(Supplied data Opens)

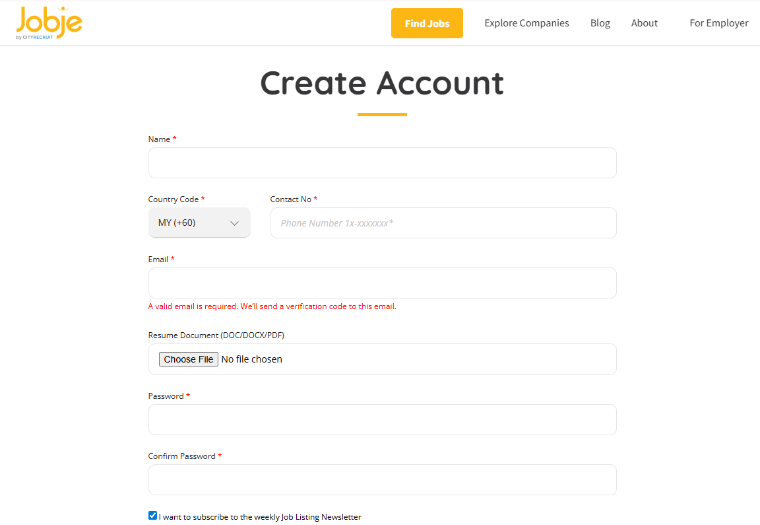This screenshot has width=760, height=525.
Task: Open the Explore Companies page
Action: tap(526, 23)
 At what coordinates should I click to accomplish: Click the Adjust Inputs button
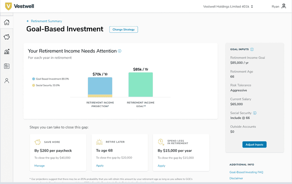tap(255, 145)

(Supplied data Closes)

## Try it
Looking at the records above, extract only the lines from the one with "At what coordinates" through the last line, exactly, with the pictures left out.

## Result
 At what coordinates should I click to accomplish: Click the Adjust Inputs button
tap(255, 145)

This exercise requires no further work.